_GIVEN TEXT_
--- Start ---

Duplicate the functionality of MPI_Gather
using MPI_Gatherv
but specify 0
as the chunk size for the root rank instead. Something like this:
int rank, size, disp = 0;
int *cnts, *displs;
MPI_Comm_size(MPI_COMM_WORLD, &size);
cnts = malloc(size * sizeof(int));
displs = malloc(size * sizeof(int));
for (rank = 0; rank < size; rank++)
{
cnts[i] = (rank != root) ? count : 0;
displs[i] = disp;
disp += cnts[i];
}
MPI_Comm_rank(MPI_COMM_WORLD, &rank);
MPI_Gatherv(data, cnts[rank], data_type,
bigdata, cnts, displs, data_type,
root, MPI_COMM_WORLD);
free(displs); free(cnts);
Note that MPI_Gatherv
could be significantly slower than MPI_Gather
because the MPI implementation would be most likely unable to optimise the communication path and would fall back to some dumb linear implementation of the gather operation. So it might make sense to still use MPI_Gather
and to provide some dummy data in the root process.

--- End ---

_STATED GOAL 1_
Answer these questions about the MPI_Gatherv answer, one line each:
(a) What chunk size does it say to specify for the root rank?
(b) What would the MPI implementation most likely fall back to when MPI_Gatherv is used?
(c) If MPI_Gather is still used, what should be provided in the root process?
_STATED GOAL 2_
Can you sum up the MPI_Gatherv answer in two sentences?
_STATED GOAL 3_
Do these statements agree with the MPI_Gatherv answer? Give yes or no for each, with the deciding words quoted.
(a) MPI_Gatherv is described as faster than MPI_Gather.
(b) The code frees both arrays at the end.
(c) The root rank gets a chunk size of 0.

_RECORDS SHOWN_
--- Start ---

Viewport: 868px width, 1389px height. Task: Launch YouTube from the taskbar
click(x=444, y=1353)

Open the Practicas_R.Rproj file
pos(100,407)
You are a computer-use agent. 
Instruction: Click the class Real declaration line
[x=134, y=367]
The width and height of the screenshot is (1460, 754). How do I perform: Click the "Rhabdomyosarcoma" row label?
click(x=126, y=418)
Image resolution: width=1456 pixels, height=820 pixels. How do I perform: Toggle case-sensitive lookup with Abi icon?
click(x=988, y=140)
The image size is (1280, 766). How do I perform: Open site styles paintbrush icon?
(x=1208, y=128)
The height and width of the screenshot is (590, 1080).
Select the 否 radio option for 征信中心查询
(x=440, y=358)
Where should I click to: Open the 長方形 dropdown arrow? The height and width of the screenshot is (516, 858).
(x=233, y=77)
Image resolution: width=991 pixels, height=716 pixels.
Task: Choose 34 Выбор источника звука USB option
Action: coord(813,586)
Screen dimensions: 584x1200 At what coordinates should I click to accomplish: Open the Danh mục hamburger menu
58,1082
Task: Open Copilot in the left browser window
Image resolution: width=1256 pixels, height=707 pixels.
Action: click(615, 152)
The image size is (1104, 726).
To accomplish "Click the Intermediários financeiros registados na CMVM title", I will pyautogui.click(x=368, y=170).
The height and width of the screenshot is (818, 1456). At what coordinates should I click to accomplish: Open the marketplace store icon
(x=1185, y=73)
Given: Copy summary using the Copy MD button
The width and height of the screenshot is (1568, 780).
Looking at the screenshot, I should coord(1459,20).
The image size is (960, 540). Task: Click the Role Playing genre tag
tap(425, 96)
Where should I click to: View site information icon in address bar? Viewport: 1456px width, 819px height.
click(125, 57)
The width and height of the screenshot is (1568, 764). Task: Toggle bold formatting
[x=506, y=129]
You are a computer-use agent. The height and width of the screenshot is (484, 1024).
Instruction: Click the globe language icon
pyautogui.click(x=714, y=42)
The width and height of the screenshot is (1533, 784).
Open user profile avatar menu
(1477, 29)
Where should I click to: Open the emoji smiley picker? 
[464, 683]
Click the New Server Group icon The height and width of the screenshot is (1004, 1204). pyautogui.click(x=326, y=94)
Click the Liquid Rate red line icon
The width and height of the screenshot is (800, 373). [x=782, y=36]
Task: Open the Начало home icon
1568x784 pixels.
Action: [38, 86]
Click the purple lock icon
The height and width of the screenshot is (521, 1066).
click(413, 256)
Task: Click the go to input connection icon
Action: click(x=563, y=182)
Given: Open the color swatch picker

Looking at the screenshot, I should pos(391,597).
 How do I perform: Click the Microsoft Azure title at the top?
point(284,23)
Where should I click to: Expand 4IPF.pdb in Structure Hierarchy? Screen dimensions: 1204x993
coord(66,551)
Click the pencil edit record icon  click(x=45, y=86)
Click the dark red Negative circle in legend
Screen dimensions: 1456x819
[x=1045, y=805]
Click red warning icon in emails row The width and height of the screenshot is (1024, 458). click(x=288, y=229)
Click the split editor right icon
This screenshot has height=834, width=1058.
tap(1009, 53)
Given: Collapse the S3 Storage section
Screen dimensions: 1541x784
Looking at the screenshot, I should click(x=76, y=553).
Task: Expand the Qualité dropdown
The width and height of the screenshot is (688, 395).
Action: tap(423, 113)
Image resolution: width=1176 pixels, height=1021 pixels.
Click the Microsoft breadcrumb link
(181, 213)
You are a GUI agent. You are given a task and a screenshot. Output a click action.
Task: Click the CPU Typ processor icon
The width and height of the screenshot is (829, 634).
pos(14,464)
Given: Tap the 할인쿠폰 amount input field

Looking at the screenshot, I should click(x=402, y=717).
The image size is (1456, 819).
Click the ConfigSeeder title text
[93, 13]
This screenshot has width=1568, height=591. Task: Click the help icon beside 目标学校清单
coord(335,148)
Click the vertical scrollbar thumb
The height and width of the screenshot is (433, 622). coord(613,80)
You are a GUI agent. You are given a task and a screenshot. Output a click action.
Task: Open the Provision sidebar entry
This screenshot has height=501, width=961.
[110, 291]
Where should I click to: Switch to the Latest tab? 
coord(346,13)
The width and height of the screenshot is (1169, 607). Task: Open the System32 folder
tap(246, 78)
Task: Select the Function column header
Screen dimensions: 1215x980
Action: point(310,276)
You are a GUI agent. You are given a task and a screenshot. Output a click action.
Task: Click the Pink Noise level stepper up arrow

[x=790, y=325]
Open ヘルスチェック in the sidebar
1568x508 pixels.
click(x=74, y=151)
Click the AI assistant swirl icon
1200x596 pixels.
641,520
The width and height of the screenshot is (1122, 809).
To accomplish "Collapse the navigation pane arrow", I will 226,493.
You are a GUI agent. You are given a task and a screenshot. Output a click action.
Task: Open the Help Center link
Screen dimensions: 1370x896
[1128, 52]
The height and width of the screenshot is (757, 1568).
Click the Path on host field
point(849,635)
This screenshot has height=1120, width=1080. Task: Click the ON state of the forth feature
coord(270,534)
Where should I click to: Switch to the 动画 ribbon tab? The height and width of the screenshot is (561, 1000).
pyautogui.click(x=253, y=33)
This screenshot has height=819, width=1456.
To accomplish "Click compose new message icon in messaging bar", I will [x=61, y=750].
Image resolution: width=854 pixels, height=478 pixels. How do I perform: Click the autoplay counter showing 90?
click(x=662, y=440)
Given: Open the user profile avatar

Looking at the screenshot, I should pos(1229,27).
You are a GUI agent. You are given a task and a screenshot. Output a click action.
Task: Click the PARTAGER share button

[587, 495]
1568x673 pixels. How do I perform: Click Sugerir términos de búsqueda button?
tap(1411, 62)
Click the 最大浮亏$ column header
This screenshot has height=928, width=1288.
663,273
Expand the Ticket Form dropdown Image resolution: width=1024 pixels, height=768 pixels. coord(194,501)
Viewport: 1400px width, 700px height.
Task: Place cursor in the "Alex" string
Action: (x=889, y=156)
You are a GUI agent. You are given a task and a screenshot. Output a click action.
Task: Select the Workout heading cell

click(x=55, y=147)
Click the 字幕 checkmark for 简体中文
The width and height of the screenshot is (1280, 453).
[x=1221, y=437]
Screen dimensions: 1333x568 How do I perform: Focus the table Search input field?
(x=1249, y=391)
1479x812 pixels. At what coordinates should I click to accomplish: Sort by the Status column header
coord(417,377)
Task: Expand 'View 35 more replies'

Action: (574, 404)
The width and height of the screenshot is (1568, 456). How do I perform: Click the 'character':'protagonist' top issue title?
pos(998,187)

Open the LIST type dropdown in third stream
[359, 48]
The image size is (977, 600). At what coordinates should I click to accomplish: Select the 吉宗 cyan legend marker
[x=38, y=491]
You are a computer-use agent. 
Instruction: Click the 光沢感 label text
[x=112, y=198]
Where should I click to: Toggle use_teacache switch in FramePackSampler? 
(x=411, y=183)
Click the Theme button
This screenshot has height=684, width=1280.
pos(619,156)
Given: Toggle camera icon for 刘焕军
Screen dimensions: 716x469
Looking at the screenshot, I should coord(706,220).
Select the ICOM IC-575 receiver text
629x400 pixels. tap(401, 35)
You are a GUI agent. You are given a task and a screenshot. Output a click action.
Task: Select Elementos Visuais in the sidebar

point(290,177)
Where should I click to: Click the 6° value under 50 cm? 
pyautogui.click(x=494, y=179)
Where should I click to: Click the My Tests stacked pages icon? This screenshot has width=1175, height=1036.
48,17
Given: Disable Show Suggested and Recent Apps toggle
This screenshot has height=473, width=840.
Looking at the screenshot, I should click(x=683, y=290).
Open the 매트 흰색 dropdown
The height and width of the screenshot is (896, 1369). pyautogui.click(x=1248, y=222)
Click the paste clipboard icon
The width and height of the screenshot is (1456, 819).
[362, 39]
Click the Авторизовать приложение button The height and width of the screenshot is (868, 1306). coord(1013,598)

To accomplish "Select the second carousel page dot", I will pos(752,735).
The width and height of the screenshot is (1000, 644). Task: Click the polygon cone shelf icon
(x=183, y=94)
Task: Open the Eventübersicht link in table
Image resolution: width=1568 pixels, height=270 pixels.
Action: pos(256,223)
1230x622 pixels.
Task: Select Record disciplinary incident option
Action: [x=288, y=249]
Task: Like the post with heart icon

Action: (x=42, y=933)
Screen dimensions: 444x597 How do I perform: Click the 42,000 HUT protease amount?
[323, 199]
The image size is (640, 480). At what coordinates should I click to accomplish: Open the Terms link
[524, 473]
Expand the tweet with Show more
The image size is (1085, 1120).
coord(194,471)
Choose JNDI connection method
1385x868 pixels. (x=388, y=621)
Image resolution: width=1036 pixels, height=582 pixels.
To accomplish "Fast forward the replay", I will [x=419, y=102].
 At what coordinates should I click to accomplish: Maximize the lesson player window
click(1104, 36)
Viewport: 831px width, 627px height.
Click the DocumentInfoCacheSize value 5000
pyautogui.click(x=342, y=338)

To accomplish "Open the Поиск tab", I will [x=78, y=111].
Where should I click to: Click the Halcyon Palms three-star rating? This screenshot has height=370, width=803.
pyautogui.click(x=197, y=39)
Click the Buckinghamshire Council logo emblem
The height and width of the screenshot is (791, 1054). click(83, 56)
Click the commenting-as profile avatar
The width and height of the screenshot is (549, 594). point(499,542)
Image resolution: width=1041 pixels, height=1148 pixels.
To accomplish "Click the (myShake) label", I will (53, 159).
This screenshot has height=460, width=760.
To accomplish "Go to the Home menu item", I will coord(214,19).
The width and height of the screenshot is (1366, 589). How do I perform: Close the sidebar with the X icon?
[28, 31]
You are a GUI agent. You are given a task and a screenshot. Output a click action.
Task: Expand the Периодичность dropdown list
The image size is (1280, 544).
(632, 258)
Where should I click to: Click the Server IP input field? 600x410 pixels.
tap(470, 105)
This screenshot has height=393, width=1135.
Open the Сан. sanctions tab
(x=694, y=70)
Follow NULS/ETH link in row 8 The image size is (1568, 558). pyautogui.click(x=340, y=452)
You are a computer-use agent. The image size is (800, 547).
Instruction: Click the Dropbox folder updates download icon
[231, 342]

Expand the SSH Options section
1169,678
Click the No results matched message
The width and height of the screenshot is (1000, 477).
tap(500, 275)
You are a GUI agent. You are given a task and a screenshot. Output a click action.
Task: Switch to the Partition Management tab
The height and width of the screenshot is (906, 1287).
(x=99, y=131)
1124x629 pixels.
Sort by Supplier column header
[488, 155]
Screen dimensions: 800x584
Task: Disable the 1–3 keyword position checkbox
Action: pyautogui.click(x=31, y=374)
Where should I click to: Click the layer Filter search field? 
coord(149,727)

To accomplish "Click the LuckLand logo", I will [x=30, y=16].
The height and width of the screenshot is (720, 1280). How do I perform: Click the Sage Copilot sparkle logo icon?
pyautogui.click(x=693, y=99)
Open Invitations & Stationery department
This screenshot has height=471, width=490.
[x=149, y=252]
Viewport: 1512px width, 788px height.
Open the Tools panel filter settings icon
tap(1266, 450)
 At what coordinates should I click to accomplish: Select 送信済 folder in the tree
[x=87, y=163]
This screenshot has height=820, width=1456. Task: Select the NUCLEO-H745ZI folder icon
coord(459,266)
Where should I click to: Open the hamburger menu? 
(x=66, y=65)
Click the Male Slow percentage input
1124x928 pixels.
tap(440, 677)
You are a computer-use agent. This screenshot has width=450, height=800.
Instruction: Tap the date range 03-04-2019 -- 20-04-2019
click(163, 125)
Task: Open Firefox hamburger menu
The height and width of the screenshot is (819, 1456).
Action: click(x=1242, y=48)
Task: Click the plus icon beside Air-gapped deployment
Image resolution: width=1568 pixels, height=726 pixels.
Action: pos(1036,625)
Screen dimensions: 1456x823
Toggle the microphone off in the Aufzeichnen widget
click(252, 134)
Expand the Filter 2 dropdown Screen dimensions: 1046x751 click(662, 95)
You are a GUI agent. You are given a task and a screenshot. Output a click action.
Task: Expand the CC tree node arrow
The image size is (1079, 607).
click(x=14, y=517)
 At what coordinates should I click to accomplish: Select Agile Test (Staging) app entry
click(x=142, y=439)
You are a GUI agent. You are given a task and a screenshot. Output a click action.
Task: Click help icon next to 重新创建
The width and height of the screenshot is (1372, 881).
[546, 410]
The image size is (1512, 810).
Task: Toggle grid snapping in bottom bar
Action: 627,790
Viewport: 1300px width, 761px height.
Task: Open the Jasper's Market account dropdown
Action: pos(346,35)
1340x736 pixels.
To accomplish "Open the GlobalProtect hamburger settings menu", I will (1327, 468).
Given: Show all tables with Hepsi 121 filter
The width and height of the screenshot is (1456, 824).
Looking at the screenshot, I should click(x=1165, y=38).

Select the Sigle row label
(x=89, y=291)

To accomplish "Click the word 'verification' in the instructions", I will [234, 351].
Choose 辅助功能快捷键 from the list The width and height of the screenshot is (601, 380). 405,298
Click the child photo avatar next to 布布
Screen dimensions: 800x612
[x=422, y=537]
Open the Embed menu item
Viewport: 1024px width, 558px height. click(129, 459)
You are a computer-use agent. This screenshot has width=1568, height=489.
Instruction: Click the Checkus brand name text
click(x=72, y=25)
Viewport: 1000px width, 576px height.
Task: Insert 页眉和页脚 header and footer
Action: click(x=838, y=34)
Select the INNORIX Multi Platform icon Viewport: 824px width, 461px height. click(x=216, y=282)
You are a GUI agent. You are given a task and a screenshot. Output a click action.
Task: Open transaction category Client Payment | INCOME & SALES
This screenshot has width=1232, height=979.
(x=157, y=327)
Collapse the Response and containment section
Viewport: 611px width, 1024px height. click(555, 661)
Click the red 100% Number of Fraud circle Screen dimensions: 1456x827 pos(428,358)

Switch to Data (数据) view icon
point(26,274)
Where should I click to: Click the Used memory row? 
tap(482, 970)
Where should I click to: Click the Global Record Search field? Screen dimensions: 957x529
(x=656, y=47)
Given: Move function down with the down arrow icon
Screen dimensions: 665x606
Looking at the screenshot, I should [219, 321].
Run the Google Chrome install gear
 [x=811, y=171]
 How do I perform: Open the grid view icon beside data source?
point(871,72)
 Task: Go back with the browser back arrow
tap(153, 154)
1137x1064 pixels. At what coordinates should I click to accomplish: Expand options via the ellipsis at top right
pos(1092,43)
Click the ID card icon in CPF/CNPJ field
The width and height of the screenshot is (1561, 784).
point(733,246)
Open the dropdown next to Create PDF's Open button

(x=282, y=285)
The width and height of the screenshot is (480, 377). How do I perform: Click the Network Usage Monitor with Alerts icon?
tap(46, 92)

--- End ---

_COMPLETE OUTPUT 1_
(a) 0.
(b) Some dumb linear implementation of the gather operation.
(c) Some dummy data.

_COMPLETE OUTPUT 2_
The answer proposes duplicating MPI_Gather with MPI_Gatherv, specifying 0 as the chunk size for the root rank, and gives code that fills count and displacement arrays before the call. It warns that MPI_Gatherv could be significantly slower, since the implementation would likely fall back to a dumb linear gather, so keeping MPI_Gather and giving the root process dummy data might make sense.

_COMPLETE OUTPUT 3_
(a) No: "could be significantly slower than MPI_Gather"
(b) Yes: "free(displs); free(cnts);"
(c) Yes: "but specify 0 as the chunk size for the root rank instead"